14.11.2023

What do we look like

Today more than ever we like to be seen to be doing the right thing, but all too often do not ‘walk the talk’. We see this in all manner of industries, particularly construction and in major industrial plants. Or in the UK, utilities such as water supply companies.

It also applies to politicians. Wishing to appeal to certain voters they often claim they will ‘cut the red tape’ and regulations that hold companies
back, although they can seldom, if ever, cite the rules they are talking about and rarely follow through.

On the odd occasion when they try - such as the UK government’s plan to repeal all EU regulations that “held the country back” - they discover that ‘red tape’ such as the Work at Height regulations or CE marking are actually sensible and even necessary… and quietly drop their plans.

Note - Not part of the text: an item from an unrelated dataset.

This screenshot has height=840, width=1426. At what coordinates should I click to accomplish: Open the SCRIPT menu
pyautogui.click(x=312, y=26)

These days any company of size produces pages and pages of policies covering everything from Human Trafficking and the Environment to Privacy,
Health & Safety and Waste Management etc… with a myriad of detail on how they embed them in their organisation and measure themselves against them.

The aim is to show the world that they really care about health & safety, employees and the environment. Such policies are also a requirement to obtain a quality accreditation, but how many companies actually practice what they have written or properly train staff in these areas and more importantly, encourage a culture that makesthem a reality i.e. ‘walk the talk’. All too often they are just a box ticking exercise.

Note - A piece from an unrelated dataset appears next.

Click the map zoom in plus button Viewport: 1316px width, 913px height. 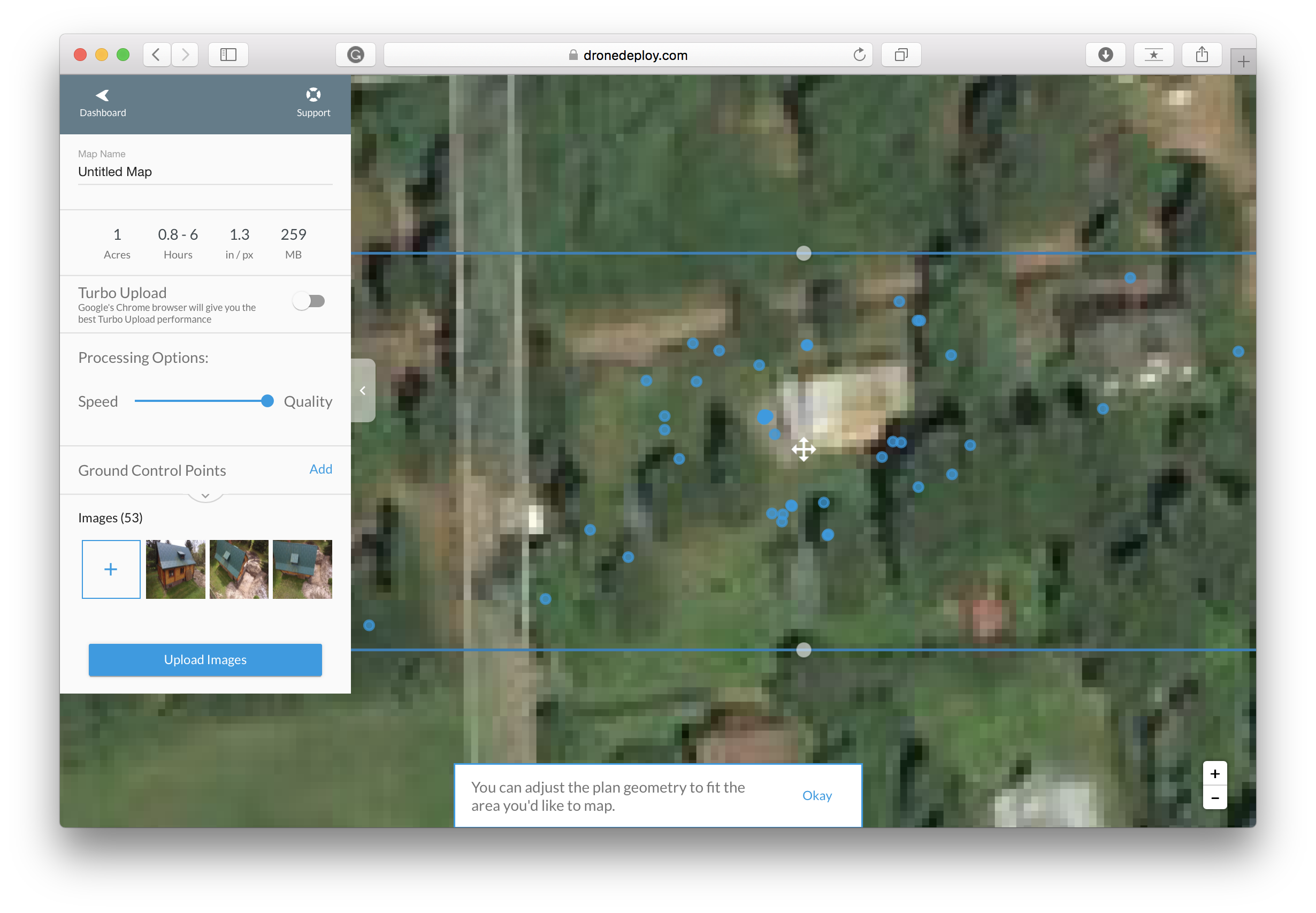1215,774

To be fair, many contractors and equipment suppliers have made huge improvements in recent years and really do care about these things. Training all over the world is at an all-time high and yet still ‘shit happens’. Training is not competence as the saying goes... Why does an experienced and fully IPAF trained delivery driver refuse to wear a harness when unloading boom lifts on site, until forced to do so? And even after having had a reported incident he continues to leave his harness in the cab.

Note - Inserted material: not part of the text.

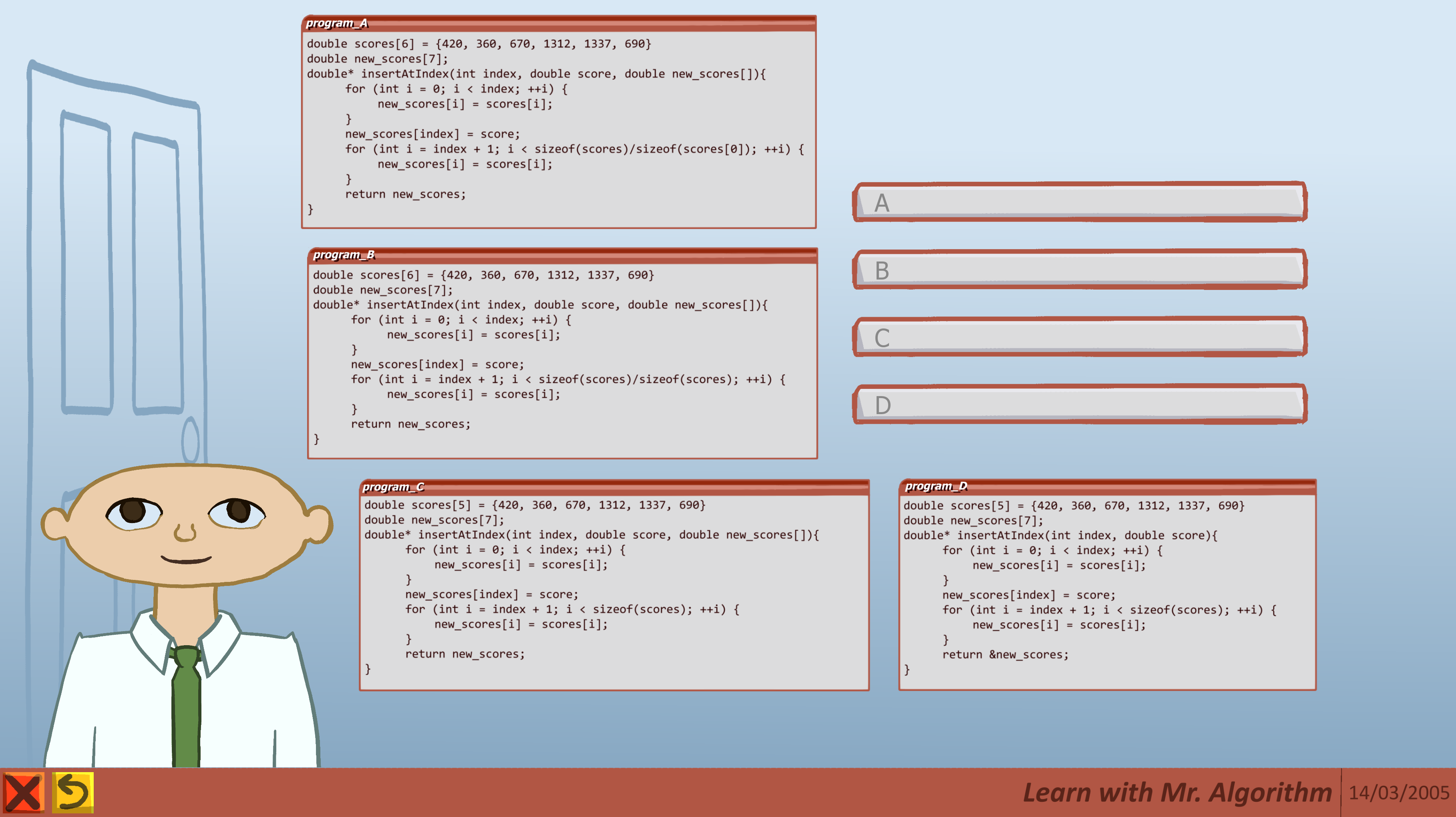1456x817 pixels.
Task: Pick answer bar labeled D
Action: tap(1080, 405)
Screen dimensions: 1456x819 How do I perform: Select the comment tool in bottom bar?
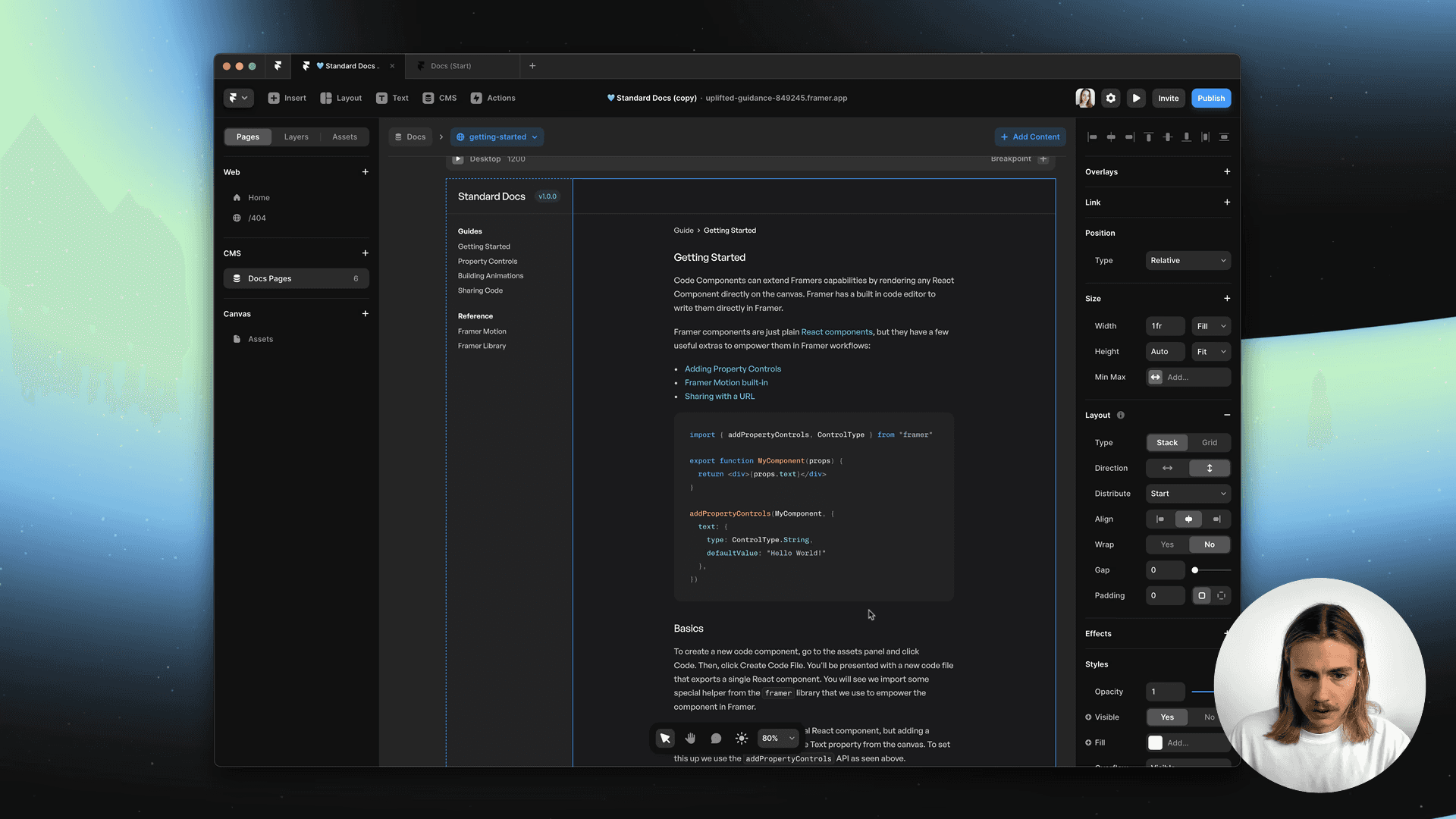[716, 738]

Vertikal.net featured a story a couple of weeks ago about a man riding in a bulk material bag on a tower crane hook to the top of a building - all of which was caught on camera. The bag was probably more than sufficient for his weight - ‘probably’ being the operative word - however numerous people on site including the ‘highly trained’ tower crane operator must have been ‘in on it’, knowing that it was not only stupid and dangerous but that it broke all the rules. Yet no one stopped him, and one even put it on social media. But go to the contactor’s web site and you’ll find dozens of
policies and measures on how it prevents such things from happening.

Perhaps we should worry less about presenting a particular image to the general public, investors and lobby groups and concentrate instead on
getting the basics right rather than ‘ticking boxes’.
If that happened the industry’s image would improve immeasurably.